-- QUOTED PASSAGE follows --

The leaf, rather than the stem apex, is the light-receiving organ in the photoperiodic reaction, although it is at the apex that subsequent developmental changes occur. As in the case of vernalization, photoperiod undoubtedly affects the metabolism of the known plant hormones, and so influences many other developmental responses apart from flowering. The effect of the duration of illumination on the carbohydrate balance of the plant may also be important. Nutritional effects on flowering are well known in many species—certain fruit trees, for example.

Whether or not environmental factors influence the passage into a reproductive state of a plant, the transition must be viewed as part of the general development from juvenility to maturity: in this sense, flowering is not a radical alternative to vegetative growth but its culmination. Yet, entirely new organ types are produced at the flowering apex, presumably under the influence of genes inactive during vegetative growth.

Seasonal adaptations

Certain plants are perennial and survive from year to year by matching their growth to the progression of the seasons or by suspending growth altogether during unfavourable times, such as winter or a dry season.

-- QUOTED PASSAGE concluded --
-- RECORDS follows --

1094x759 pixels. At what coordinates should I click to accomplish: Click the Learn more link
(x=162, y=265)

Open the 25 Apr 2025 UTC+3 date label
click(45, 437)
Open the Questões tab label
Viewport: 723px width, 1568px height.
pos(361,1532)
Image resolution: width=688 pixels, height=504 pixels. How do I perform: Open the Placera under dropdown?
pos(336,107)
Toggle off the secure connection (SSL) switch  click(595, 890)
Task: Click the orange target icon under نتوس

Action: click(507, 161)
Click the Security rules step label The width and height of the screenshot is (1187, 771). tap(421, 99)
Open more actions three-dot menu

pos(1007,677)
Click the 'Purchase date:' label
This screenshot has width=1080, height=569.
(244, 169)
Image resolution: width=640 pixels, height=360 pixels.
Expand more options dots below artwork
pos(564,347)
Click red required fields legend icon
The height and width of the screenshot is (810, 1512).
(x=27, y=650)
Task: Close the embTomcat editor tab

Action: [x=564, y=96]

-- RECORDS concluded --

- TASK LIST -
- 1) Reproduce a portion of the flowering passage. Begin at the words "Seasonal adaptations" and stop after "a dry season.".
- 2) In the flowering passage, what three things does photoperiod or the duration of illumination affect or influence? List them.
- 3) Answer these questions using the flowering passage:
(a) Which organ receives light in the photoperiodic reaction?
(b) What does the passage call flowering in relation to vegetative growth?
(c) Which unfavourable times are given as examples during which some perennials suspend growth?

- ANSWERS FOR THE EXERCISE -
- 1)
Seasonal adaptations

Certain plants are perennial and survive from year to year by matching their growth to the progression of the seasons or by suspending growth altogether during unfavourable times, such as winter or a dry season.

- 2)
- the metabolism of the known plant hormones
- many other developmental responses apart from flowering
- the carbohydrate balance of the plant

- 3)
(a) The leaf.
(b) Its culmination.
(c) Winter or a dry season.